Vengineerの妄想(準備期間)

人生は短いけど、長いです。人生を楽しみましょう!

NVIDIA Turingの中身



 ・Turing Tensor Cores
  FP16、INT8、INT4
  Deep Learning Super Sampling (DLSS)

 ・メモリ階層 L1/L2共に、増強
  Turing : LOAD/STORE UNIT => L1 & SHARED MEM (64KB+32KB or 32KB+64KB) x2 => L2 (6MB) => GDDR6  (32bitx12=384bits)
    Pascal : LOAD/STORE UNIT => L1 (24KB) x2 + SHARED MEM (96KB) x1         => L2 (3MB) => GDDR5X (32bitx12=384bits)

 ・Second-Generation NVIDIA NVLink

 ・USB-C and VirtualLink

Deep Learning Features for Inference


引用
  Turing GPUs deliver exceptional inference performance. 

  The Turing Tensor Cores, along with continual improvements in TensorRT 
    (NVIDIA’s run-time inferencing framework), CUDA, and CuDNN libraries, 
    enable Turing GPUs to deliver outstanding performance for inferencing applications. 
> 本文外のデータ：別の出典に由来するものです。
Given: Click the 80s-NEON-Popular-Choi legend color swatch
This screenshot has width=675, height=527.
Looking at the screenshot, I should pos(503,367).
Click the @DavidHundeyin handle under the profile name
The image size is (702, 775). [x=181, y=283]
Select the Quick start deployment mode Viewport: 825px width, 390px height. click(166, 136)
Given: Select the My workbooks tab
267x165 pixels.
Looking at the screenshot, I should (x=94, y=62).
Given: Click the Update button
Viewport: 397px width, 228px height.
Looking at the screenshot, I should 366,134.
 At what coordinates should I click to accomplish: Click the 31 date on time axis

  Turing Tensor Cores also add support for fast INT8 matrix operations 
    to significantly accelerate inference throughput with minimal loss in accuracy. 

  New low-precision INT4 matrix operations are now possible with Turing Tensor Cores 
    and will enable research and development into sub 8-bit neural networks.

Turing GPUは、推論用なんだね。TensorRTでサポートしてくれるんで。